Start of Block

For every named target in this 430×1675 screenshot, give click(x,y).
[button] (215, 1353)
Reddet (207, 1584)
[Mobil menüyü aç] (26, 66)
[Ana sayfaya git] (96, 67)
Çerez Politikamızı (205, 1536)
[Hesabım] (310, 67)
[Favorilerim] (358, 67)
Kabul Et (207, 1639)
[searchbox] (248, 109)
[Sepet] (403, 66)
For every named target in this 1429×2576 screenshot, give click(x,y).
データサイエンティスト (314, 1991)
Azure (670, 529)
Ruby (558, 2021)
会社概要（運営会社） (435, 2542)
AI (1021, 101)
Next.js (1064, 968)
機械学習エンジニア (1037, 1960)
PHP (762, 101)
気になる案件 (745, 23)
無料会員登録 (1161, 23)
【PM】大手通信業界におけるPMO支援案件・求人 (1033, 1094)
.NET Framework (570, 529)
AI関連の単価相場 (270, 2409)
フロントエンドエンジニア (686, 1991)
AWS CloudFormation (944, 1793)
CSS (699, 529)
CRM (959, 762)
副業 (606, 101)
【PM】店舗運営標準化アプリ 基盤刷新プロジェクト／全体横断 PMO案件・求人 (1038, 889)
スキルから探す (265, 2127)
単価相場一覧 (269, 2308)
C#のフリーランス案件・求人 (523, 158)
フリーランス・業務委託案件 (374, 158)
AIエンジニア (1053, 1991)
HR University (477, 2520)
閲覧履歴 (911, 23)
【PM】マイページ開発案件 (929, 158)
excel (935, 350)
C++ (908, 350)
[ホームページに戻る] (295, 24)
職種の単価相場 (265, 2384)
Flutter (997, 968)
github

End of Block

Work required
Extract the data in full. Keep it word for word.

Solution for this problem
For every named target in this 430×1675 screenshot, give click(x,y).
[button] (215, 1353)
Reddet (207, 1584)
[Mobil menüyü aç] (26, 66)
[Ana sayfaya git] (96, 67)
Çerez Politikamızı (205, 1536)
[Hesabım] (310, 67)
[Favorilerim] (358, 67)
Kabul Et (207, 1639)
[searchbox] (248, 109)
[Sepet] (403, 66)
For every named target in this 1429×2576 screenshot, give click(x,y).
データサイエンティスト (314, 1991)
Azure (670, 529)
Ruby (558, 2021)
会社概要（運営会社） (435, 2542)
AI (1021, 101)
Next.js (1064, 968)
機械学習エンジニア (1037, 1960)
PHP (762, 101)
気になる案件 (745, 23)
無料会員登録 (1161, 23)
【PM】大手通信業界におけるPMO支援案件・求人 (1033, 1094)
.NET Framework (570, 529)
AI関連の単価相場 (270, 2409)
フロントエンドエンジニア (686, 1991)
AWS CloudFormation (944, 1793)
CSS (699, 529)
CRM (959, 762)
副業 (606, 101)
【PM】店舗運営標準化アプリ 基盤刷新プロジェクト／全体横断 PMO案件・求人 (1038, 889)
スキルから探す (265, 2127)
単価相場一覧 (269, 2308)
C#のフリーランス案件・求人 (523, 158)
フリーランス・業務委託案件 (374, 158)
AIエンジニア (1053, 1991)
HR University (477, 2520)
閲覧履歴 (911, 23)
【PM】マイページ開発案件 (929, 158)
excel (935, 350)
C++ (908, 350)
[ホームページに戻る] (295, 24)
職種の単価相場 (265, 2384)
Flutter (997, 968)
github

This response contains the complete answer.